Иногда воспоминания подолгу не отпускают меня; будто и не они продолжают жить за мой счет, а наоборот; в мае, когда солнце едва прорывается сквозь темноту, откуда-то издали до меня доносятся запахи воспоминаний, нагоняя своей тяжестью в любой сутолоке и покрывая прохожих пеленой ирреальности, скручивая в тугие узлы дороги, по которым я, может быть, собирался пройти, а затем врываются в меня и все начинается сначала. Я заказываю выпить, уже не различая тех, кому говорю «мне это…», указывая в неясные строки меню, уже не понимая, что находится подо мной и что вокруг меня, испытывая чувство отторжение к бликам на витрине, к холоду, идущему из содержимого кружки к ее стенкам и, собственно, пиву, когда понимаю, что внутри кружки именно пиво. Сад Калима скидывает с себя одеяло дней в жарком июле, оголяется от снега декабрем, проезжает мимо в дорогих машинах, в шлейфе чужих шарфов, бьется синевато и глухо в венах напудренных шей, сад Калима продается в ломбарде, подается с горячим, втекает в меня, когда я глотаю, с пивом, как корабль дураков, седлающий хмель; в квартире, где на первом этаже господин С. разговаривает со своим котом, будто с господином, и его заискивания пронизывают этажи и доносятся к моей комнате, расположенной, кажется, между осенью и господином М., вид которого всегда почему-то рассказывал мне о горячке и асфиксии, - я сижу у закрытого окна и смотрю, как у входа метро проститутка покачивается на ветру, ее рука лежит на парапете, волосы смешались с ветром, как проезжают машины, как поднимаются и спускаются в переходы кто-то, как кто-то проходит мимо раскачивающейся проститутки, как кто-то поднимает глаза вверх и, возможно, разглядывает меня, и пытается вообразить, отчего я сижу у окна в доме, где господин С. разговаривает со своим котом, господин М. похож на асфиксию и где, собственно, проститутка арендует комнату на первом этаже, столь же серую, как моя, и где однажды мне приходилось быть, чтобы одолжить сахар… есть в этой жизни такие секунды, затерянные где-то в глубине и никогда не показывающиеся, если только мы не призываем их, как эта, когда я спросил у нее, нельзя ли немного сахара, и она впустила меня внутрь, и оказалось, что комната проститутки ничем не отличается от моей комнаты, и оказалось, что у нее есть сахар, как у других людей, а еще на кровати сидел плюшевый олень, как у других девушек, и обои у нее были такие, что даже не подумаешь, что здесь живет проститутка.

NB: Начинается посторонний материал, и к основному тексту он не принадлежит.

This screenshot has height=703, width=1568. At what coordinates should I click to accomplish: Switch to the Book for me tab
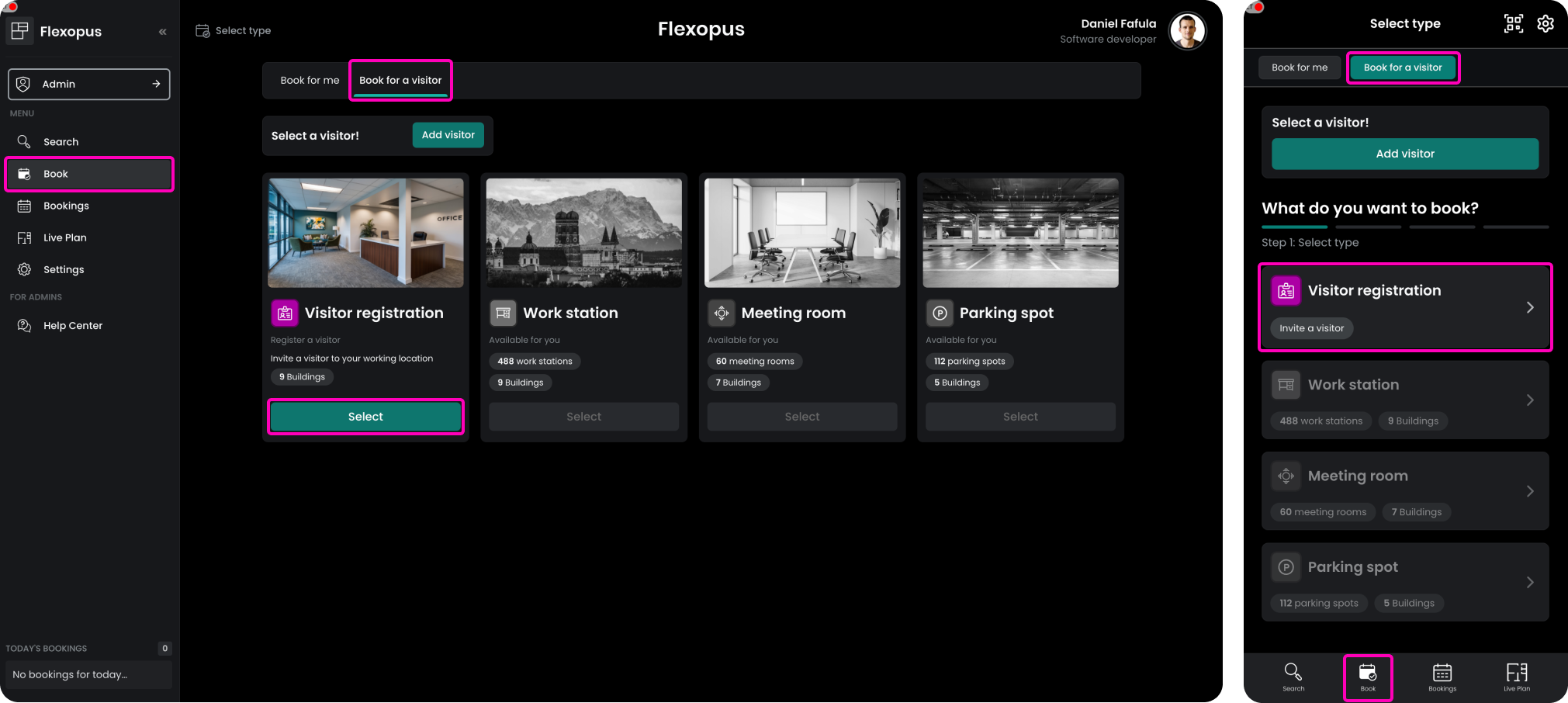click(x=310, y=81)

Работает вентилятор, его лопасти напоминают мне память; для памяти бывают холодные сезоны, когда она перестает вращать свои оси и раскачиваться. Бывают жаркие времена бесперебойного вращения, уносящего к какому-либо центральному событию, какой-нибудь дате, какой-нибудь Лидии. Лидия всегда танцевала, как номинировалась на «Танцующую в темноте», на берегу большого озера Калима; не имело значение, идет ли дождь, она покачивалась, поднимая руки, в немой тишине или комарином жужжании; на ней была белая маечки и пахло вишней; откуда-то доносился этот запах весны, но вокруг озера не было вишневых деревьев; неясно был ли танец Лидии так хорош, как хорош он сейчас, когда проститутка раскачивается у метрополитена и напоминает мне Лидию, пахло ли тогда вишней, или это вишневое варенье на столе заставляет меня думать так; Лидия танцевала вдоль линии своего аутизма. Ей было двенадцать лет.
Жена господина С. умерла, ей было не более сорока, яичники, что-то с яичниками, говорят, в коридорах всегда говорят, она не боялась смерти, она была храброй женщиной, но ведь неясно, была ли она такой, или память… просто память. Ей было двенадцать лет, это совершенно точно, ведь над проспектом висят электронные часы, они показывают 12:12, я загадываю желание и знаю, что Лидии в тот год было двенадцать, сентябрь, а родилась она в декабре, было не очень снежно, был влажный снег и, падая, он превращался в грязь, мы шли по этой грязи к машине, Лидия не плакала, 12:13, проститутка поправляет волосы.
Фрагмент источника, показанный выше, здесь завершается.